For that reason, EA Sports’ Madden series, despite being slightly less
fluid and innovative than Sega’s and Microsoft’s offerings, has been my
favorite football series over the past three seasons. On the baseball
front, the equivalent of Madden is clearly All-Star Baseball (ASB). ASB
2004 is the most complete, feature-rich console baseball game
not only of this year, but ever. Combine
those options with state-of-the-art graphics and user interface and ASB
2004 becomes a "must have" game for baseball fans and fans of sports
games in general.
ASB 2004 has a truly staggering amount of options. Aside from the
standard quick-play, franchise, and season modes (all with an enormous
amount of customizability), the
game also features a Madden-like scenario mode and a too-cool-for-words
pick-up game mode. The scenario mode puts the player in a specific
historical situation (introduced by former major leaguer Cal Ripken)
that ended badly for a team and gives the player a chance to reverse
history. A handful of these are available at start up along with many
more un-lockable ones.
The pick-up game mode is truly inspired. The game randomly generates a
group of eighteen players from all eras and players take turns picking
up teams. The games are played in a make-shift field complete with a
stop sign for home plate. Getting to play Honus Wagner and Mike Schmidt
on the same team gives the whole thing a Field of Dreams kind of feel
which is wonderful for a baseball nut like myself.
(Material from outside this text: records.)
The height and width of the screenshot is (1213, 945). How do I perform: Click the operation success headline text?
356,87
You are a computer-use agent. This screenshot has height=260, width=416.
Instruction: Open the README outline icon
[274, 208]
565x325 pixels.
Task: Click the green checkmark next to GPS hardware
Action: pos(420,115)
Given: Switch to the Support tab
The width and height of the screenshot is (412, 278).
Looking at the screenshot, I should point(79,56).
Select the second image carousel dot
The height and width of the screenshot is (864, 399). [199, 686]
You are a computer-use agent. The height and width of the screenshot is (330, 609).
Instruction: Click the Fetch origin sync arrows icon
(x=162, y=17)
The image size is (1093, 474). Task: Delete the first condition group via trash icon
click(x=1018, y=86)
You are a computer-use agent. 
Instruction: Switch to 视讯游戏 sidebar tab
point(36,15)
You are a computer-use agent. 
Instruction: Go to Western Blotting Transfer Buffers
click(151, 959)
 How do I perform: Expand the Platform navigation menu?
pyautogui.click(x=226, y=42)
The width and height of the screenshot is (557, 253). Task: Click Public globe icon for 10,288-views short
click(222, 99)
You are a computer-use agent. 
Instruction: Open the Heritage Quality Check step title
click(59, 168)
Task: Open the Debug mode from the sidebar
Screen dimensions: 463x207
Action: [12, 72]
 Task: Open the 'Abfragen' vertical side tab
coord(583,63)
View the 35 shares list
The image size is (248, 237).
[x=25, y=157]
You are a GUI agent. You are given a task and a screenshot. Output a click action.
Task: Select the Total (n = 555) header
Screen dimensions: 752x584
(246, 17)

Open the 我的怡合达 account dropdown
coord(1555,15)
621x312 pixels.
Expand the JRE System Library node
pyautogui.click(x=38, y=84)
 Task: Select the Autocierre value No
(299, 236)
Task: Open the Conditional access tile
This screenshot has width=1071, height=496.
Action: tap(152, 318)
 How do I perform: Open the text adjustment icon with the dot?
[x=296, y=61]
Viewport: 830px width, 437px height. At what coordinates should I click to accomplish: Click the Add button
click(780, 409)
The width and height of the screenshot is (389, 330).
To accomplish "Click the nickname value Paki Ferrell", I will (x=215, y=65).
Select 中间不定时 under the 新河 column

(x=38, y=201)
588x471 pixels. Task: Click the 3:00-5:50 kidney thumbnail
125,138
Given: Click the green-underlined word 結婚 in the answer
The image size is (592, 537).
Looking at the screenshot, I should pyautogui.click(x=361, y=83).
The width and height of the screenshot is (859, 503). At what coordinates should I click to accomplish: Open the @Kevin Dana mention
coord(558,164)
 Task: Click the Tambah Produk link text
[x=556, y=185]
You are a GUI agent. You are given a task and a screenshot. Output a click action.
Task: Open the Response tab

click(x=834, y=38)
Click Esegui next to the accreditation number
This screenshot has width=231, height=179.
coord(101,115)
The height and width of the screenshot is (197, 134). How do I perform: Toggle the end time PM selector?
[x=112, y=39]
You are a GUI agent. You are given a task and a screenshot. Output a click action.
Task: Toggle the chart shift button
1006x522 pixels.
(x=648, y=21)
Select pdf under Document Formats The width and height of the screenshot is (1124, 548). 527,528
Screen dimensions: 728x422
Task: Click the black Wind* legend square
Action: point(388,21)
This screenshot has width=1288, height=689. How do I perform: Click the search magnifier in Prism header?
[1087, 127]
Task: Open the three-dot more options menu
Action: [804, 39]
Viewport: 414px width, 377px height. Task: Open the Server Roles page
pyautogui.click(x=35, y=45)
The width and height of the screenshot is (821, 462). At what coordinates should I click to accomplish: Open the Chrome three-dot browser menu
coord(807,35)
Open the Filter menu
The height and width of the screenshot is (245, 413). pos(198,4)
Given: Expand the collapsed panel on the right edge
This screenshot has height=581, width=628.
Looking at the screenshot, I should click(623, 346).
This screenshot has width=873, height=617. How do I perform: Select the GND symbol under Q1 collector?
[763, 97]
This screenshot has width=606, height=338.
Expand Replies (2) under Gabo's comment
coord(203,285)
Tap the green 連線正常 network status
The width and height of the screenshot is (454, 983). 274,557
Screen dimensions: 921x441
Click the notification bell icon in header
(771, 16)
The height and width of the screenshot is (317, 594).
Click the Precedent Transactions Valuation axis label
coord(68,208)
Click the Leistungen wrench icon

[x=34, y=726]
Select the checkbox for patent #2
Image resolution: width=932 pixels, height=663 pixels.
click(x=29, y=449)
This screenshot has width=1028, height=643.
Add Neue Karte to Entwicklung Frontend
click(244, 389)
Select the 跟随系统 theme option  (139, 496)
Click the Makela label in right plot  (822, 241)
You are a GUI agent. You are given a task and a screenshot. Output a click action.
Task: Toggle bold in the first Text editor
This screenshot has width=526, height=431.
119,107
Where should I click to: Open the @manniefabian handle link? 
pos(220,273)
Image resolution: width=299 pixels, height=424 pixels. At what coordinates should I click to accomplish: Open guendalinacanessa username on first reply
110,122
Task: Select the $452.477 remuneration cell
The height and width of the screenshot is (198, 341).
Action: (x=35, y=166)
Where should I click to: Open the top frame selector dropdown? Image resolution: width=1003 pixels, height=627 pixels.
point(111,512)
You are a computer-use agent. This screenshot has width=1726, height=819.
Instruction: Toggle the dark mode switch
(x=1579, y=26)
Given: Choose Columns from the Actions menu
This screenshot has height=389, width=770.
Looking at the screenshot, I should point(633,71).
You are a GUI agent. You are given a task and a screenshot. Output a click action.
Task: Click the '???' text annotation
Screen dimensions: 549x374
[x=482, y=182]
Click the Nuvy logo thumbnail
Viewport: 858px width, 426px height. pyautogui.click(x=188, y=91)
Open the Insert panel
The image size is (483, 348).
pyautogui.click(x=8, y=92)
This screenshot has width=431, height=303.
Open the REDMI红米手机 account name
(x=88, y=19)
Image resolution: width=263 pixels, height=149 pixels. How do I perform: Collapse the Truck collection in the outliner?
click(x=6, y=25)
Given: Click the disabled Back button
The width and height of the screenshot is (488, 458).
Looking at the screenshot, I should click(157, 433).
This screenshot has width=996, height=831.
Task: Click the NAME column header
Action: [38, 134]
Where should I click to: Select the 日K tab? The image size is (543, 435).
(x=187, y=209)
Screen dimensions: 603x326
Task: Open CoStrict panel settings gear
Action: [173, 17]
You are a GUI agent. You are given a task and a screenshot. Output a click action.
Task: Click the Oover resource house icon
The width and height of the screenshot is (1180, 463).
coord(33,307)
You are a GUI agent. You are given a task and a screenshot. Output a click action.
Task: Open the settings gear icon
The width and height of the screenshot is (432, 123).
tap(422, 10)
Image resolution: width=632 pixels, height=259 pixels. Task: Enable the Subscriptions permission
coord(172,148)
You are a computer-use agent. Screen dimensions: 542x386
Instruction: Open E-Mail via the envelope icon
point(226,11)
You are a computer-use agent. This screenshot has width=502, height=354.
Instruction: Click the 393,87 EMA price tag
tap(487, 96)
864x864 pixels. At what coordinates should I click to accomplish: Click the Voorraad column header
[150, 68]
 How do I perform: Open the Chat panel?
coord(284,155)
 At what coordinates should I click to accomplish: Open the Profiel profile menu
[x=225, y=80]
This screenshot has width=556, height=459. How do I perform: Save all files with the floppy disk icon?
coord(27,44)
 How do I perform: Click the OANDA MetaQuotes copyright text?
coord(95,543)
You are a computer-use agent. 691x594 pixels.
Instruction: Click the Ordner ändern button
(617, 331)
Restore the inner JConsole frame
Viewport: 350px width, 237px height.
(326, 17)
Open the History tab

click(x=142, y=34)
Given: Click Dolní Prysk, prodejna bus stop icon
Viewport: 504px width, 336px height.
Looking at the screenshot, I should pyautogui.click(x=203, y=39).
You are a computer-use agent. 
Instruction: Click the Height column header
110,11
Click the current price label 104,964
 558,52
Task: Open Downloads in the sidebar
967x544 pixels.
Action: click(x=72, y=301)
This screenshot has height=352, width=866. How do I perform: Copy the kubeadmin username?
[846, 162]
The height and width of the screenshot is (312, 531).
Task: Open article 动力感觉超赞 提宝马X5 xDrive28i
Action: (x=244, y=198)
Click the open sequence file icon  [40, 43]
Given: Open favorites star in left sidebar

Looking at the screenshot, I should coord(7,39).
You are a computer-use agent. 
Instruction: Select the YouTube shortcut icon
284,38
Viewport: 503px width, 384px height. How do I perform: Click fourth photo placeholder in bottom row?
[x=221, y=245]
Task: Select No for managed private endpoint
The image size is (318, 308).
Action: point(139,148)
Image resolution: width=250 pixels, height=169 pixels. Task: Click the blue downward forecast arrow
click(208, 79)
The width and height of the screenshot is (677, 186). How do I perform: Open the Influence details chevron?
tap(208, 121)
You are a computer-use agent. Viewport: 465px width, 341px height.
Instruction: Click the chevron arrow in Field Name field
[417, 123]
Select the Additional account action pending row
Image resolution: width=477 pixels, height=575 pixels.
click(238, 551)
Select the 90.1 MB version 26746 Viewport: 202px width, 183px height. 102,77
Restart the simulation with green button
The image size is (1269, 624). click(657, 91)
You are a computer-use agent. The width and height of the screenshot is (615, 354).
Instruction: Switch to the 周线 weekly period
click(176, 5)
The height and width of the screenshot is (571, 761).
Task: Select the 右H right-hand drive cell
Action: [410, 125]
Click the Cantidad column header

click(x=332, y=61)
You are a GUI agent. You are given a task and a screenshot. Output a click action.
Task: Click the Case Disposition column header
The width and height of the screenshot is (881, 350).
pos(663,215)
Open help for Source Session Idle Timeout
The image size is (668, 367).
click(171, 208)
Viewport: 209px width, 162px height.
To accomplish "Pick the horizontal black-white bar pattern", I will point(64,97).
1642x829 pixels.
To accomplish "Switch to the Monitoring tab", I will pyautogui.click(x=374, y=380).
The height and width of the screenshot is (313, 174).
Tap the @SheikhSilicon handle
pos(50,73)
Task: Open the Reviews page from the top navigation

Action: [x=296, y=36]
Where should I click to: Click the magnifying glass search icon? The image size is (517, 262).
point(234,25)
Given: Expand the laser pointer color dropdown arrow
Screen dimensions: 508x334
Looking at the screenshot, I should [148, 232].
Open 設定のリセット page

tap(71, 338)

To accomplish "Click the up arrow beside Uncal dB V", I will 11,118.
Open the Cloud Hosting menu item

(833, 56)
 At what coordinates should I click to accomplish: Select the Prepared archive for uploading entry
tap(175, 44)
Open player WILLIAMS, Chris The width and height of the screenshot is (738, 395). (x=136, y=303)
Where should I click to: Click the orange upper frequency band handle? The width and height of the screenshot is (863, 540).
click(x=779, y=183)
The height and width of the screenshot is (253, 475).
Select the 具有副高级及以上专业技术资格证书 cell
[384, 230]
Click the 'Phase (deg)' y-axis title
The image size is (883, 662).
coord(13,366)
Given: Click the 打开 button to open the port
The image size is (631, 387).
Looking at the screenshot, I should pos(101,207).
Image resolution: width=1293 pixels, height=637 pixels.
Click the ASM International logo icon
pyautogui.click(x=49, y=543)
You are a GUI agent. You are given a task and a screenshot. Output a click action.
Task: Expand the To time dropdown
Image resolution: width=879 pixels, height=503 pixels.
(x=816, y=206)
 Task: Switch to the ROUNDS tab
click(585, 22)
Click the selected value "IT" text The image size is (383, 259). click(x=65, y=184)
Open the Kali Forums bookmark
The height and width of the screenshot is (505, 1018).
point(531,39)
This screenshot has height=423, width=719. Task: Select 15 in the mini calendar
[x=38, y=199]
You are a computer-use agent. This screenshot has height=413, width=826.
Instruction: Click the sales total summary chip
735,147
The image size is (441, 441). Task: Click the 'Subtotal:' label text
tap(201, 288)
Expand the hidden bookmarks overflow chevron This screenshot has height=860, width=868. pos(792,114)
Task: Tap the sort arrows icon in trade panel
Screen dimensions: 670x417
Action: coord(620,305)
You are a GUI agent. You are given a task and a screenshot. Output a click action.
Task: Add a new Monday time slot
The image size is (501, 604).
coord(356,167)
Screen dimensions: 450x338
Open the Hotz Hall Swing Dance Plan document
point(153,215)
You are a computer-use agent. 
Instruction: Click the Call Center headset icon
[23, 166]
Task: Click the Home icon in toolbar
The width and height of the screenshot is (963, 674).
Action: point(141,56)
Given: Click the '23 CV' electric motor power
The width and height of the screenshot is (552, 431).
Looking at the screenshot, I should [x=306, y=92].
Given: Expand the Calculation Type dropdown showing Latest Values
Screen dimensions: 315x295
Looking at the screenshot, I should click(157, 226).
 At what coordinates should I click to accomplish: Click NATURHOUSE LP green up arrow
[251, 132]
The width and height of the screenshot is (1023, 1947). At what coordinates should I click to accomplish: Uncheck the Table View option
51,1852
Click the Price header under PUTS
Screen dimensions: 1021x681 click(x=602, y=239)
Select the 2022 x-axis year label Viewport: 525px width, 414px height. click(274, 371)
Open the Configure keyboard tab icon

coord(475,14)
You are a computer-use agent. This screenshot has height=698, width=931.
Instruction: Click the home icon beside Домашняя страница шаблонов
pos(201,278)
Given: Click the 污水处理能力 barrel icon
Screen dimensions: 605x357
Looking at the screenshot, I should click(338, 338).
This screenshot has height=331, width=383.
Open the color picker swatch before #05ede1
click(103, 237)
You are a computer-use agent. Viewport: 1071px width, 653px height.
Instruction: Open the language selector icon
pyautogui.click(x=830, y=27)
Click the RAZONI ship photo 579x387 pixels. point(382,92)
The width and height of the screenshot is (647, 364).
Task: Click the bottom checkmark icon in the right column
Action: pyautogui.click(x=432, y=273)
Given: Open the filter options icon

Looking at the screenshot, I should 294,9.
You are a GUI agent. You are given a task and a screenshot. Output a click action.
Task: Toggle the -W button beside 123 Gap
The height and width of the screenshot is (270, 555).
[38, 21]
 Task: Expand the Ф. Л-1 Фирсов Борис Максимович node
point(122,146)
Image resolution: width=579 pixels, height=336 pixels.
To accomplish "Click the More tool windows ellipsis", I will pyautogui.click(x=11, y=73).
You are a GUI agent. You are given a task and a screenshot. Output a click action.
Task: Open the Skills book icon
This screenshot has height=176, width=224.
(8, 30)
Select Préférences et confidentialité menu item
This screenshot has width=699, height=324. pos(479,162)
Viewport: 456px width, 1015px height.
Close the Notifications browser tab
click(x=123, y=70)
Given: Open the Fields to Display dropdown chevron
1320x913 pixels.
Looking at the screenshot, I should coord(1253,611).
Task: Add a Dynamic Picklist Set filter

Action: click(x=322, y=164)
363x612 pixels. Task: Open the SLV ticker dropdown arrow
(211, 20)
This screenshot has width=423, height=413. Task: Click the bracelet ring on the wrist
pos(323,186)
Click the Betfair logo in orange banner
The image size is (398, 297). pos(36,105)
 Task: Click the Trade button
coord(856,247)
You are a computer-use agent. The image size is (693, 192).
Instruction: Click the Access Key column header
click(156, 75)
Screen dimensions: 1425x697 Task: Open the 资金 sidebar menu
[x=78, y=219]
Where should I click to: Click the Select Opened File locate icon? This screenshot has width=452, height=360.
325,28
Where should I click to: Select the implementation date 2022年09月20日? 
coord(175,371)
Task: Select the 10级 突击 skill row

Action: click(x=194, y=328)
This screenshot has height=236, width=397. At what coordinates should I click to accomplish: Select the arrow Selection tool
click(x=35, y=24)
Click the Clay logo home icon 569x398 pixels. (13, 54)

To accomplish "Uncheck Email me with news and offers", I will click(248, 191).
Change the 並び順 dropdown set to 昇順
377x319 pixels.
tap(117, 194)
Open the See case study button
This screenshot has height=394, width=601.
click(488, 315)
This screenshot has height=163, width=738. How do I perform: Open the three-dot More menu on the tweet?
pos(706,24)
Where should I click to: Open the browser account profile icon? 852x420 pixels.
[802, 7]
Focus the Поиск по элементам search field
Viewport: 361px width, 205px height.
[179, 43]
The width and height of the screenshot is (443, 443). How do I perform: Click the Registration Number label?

Graphically, ASB 2004 is at least on par with the other Xbox baseball
titles of the year. I think EA’s MVP Baseball features a more polished
look, but the animation and player models here are just as well done as
MVP. The stadiums are really well-modeled and give the game great
authenticity, as does the new, newsreel style interface which is a huge
upgrade over Acclaim’s past efforts. The only real complaint I have
about the graphics is the game’s aliasing and flicker, which puts it
about on par with Madden for the PS2. MVP Baseball features much better
anti-aliasing and, as a result, simply looks like a more polished,
higher resolution game.
All-Star Baseball features the best commentary of the year also, though
all of the new titles are a little disappointing on that front. Still,
where MVP has announcers that consistently say things that are unrelated
to the current game situation, ASB’s main problem is the delay the
engine needs to insert game-specific info into the flow of the
commentary. Sometimes, I was on the third batter while the commentary
was finishing up commenting on the first batter’s at-bat.
The stats engine of ASB is top of the line. As baseball fans are
notorious for being numbers wonks, it is nice to see that Barry Bond
performs like Barry Bonds and Randy Johnson pitches (and gets injured)
like Randy Johnson. The fact is that with the current state of
technology it is a simple matter to get the stats correct and ASB, like
the other two major baseball releases this year, gets everything right.
Using the sim option to play ten or so seasons will provide some
anomalies (like a thirty-three home run season for Rafael Furcal, for
instance), but overall the numbers simply feel right.
Finally, and most importantly, the game play of ASB 2004 is up to par
with its presentation and options. I’m not the world’s biggest fan of
the cursor-style batting interface, but it has grown on me over the past
few years. Regardless, players have the option to choose between other
batting styles before starting a season or dynasty, and ASB 2004 has a
batting style for everyone. Fielding is handled in the same way as it
was last years with the buttons on the face of the Xbox controller
representing the respective bases. Again, the controller makes this more
of a headache than it should be as, unlike the Dual Shock 2, the buttons
are not in a perfect diamond. This can make the early games a bit of a
struggle, but pushing the right button eventually becomes second nature.
That’s it then – ASB is a great baseball title that gets nearly
everything correct. Though I love the innovations present in EA’s new
MVP franchise, ASB’s multiple modes and options simply push it into the
lead position for this year. If you can buy only one console baseball
title this year, make it All-Star Baseball 2004.